/---

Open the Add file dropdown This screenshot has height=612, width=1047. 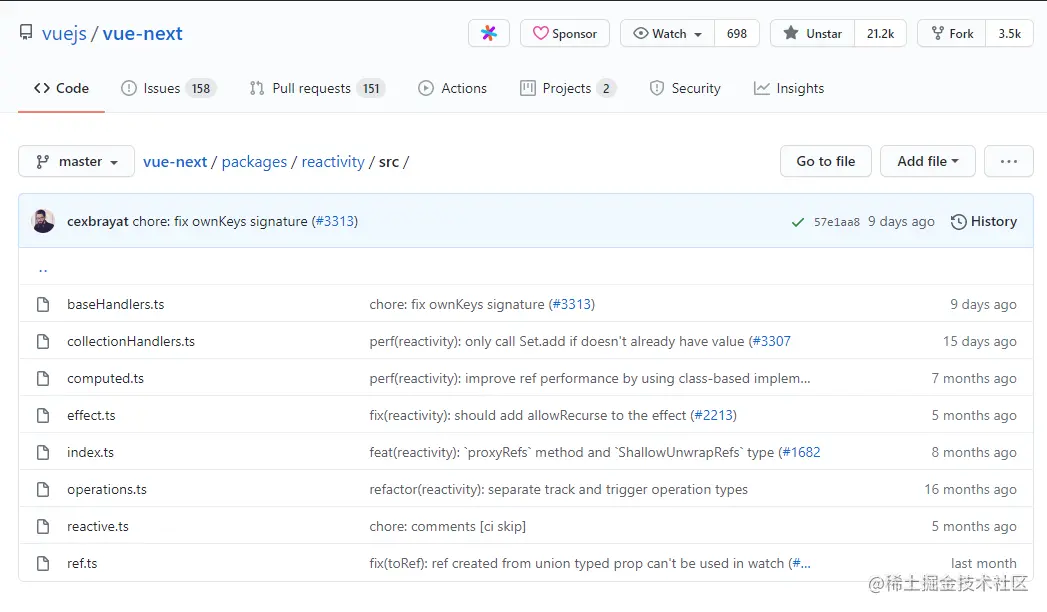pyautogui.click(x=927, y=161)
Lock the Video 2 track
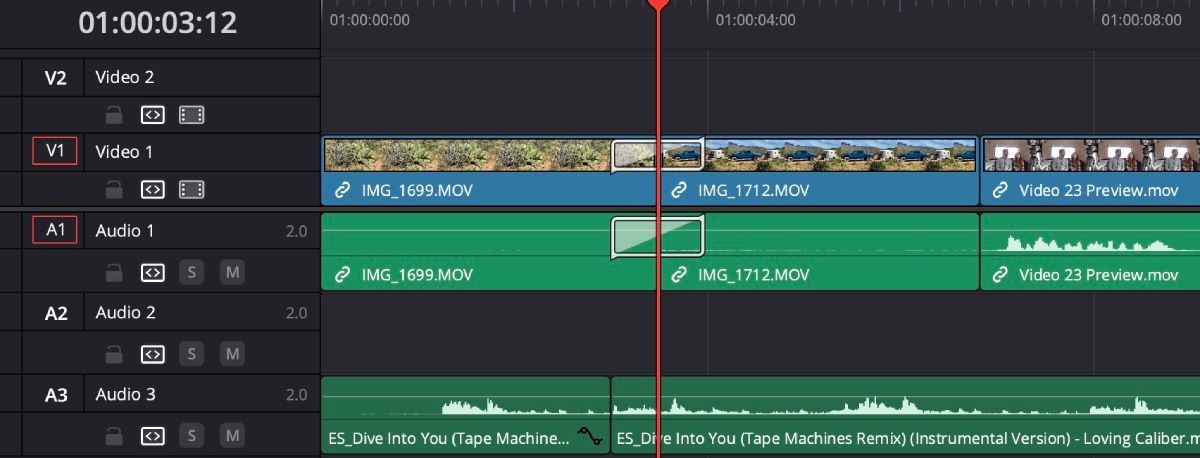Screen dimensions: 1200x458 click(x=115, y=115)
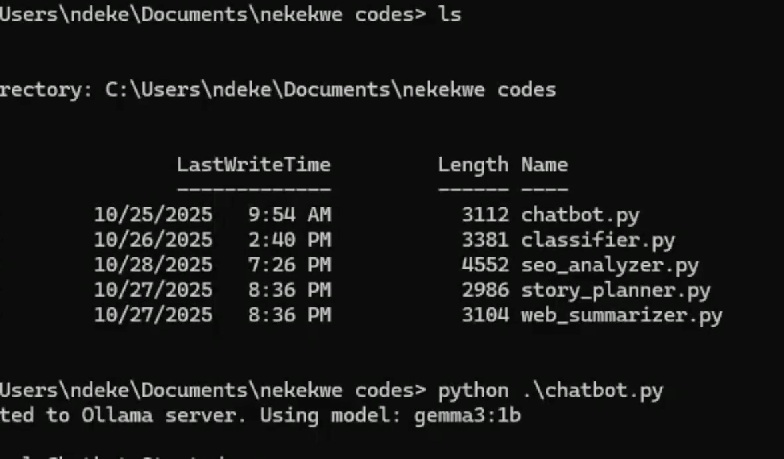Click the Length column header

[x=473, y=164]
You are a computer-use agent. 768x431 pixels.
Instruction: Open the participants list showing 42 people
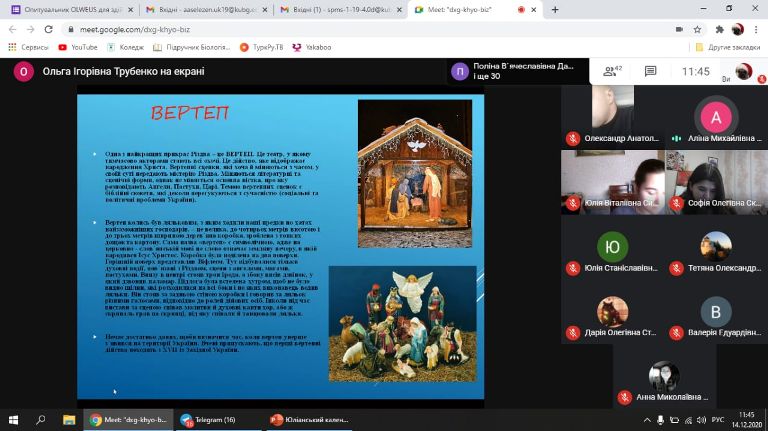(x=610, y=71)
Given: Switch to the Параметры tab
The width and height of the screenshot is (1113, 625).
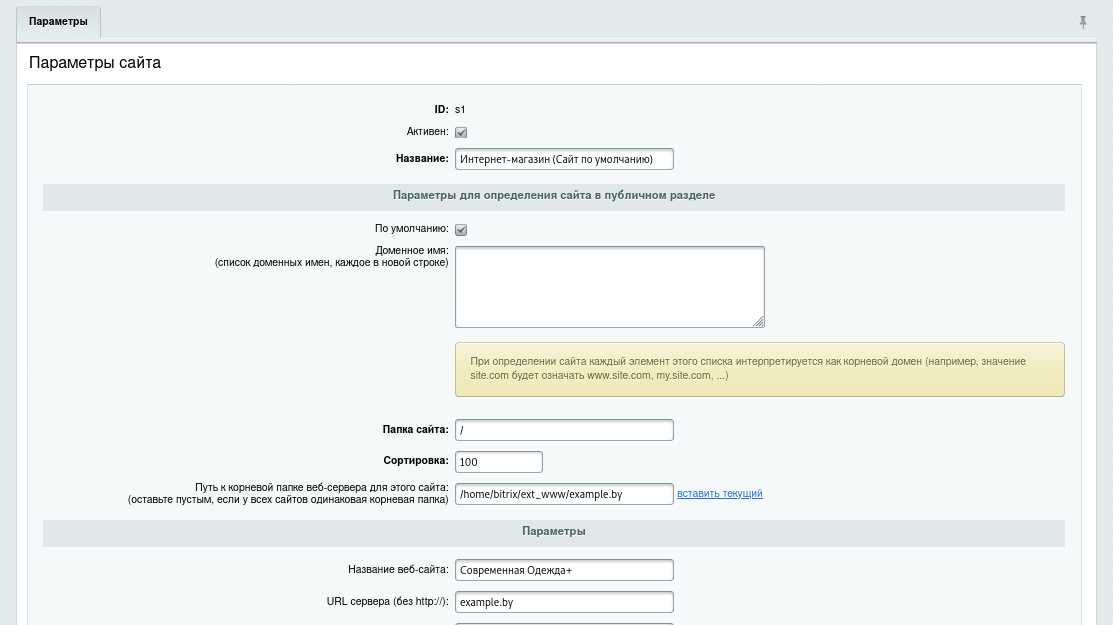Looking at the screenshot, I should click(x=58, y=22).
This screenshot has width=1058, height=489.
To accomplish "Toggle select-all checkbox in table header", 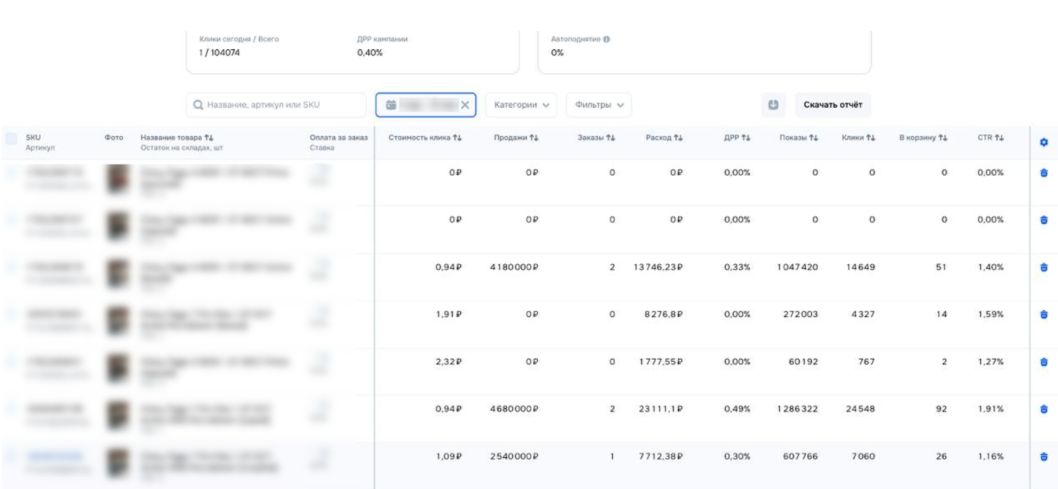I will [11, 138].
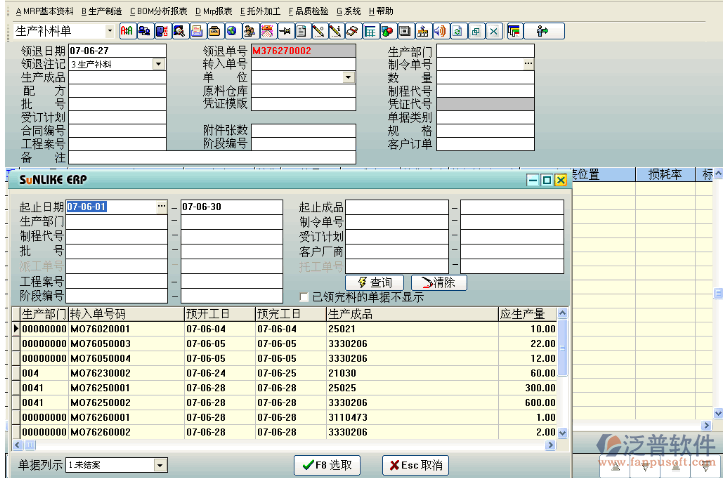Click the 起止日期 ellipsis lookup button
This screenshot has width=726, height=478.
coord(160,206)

\---
/---

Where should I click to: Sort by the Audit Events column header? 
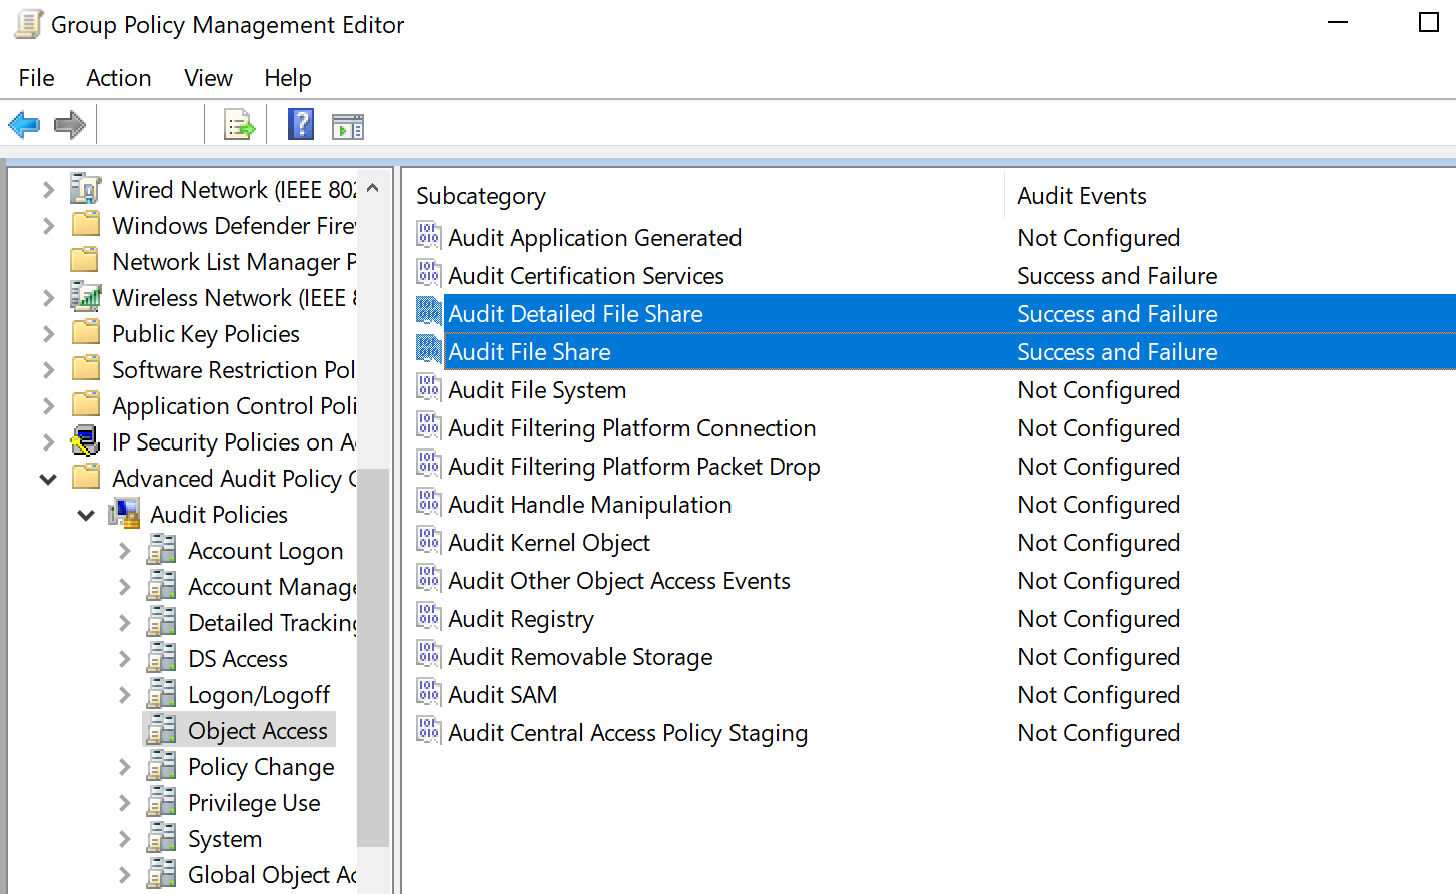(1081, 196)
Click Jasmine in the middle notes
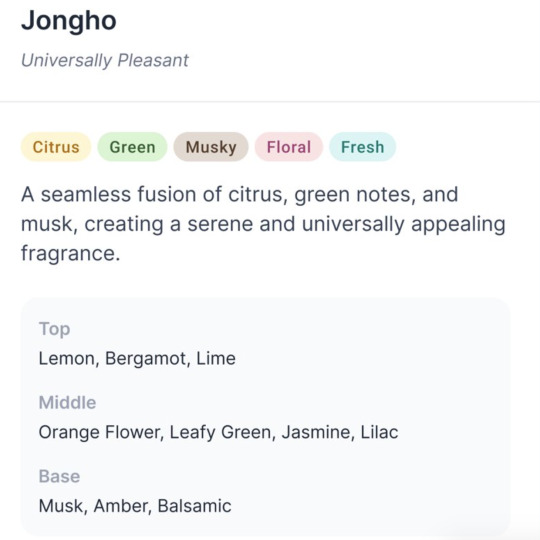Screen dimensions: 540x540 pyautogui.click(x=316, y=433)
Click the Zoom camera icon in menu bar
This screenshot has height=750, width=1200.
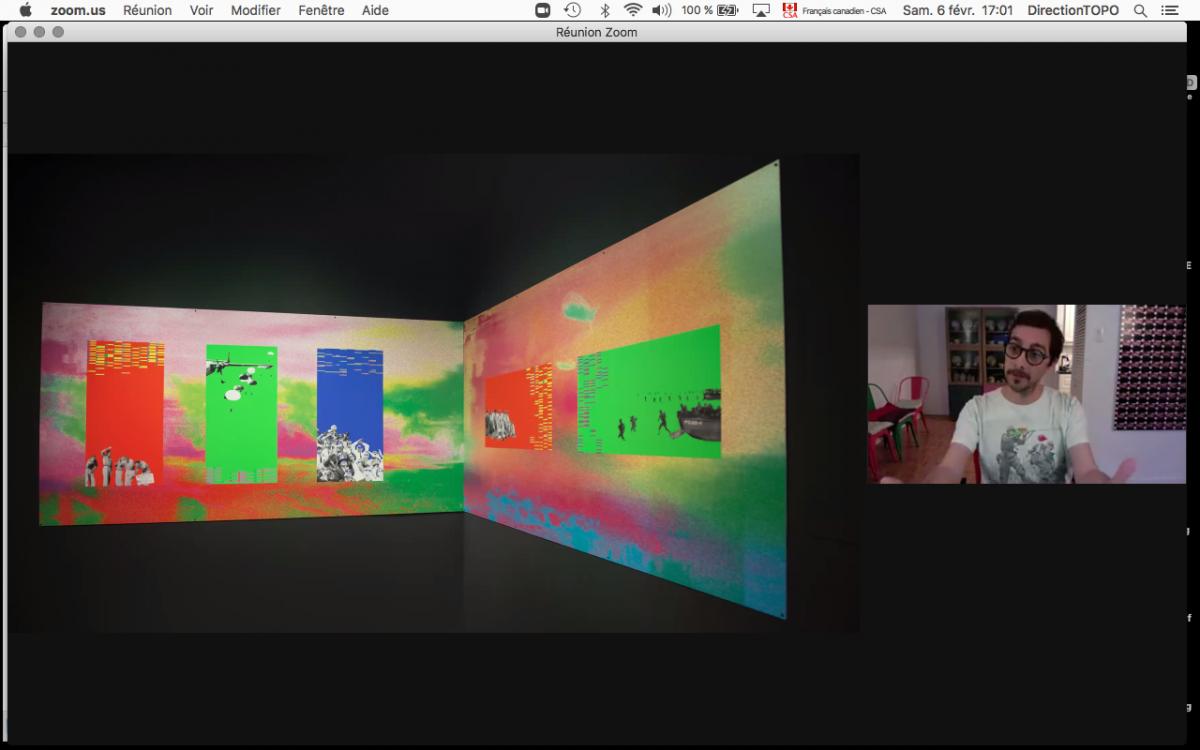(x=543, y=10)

\---

Rewrite the records from the line with "Given: Switch to the Параметры tab" to the line with "Looking at the", replacing "Switch to" with "Open" and keeping everything else the same. Leave the pictures out.

Given: Open the Параметры tab
The width and height of the screenshot is (1113, 625).
Looking at the screenshot, I should click(x=58, y=22).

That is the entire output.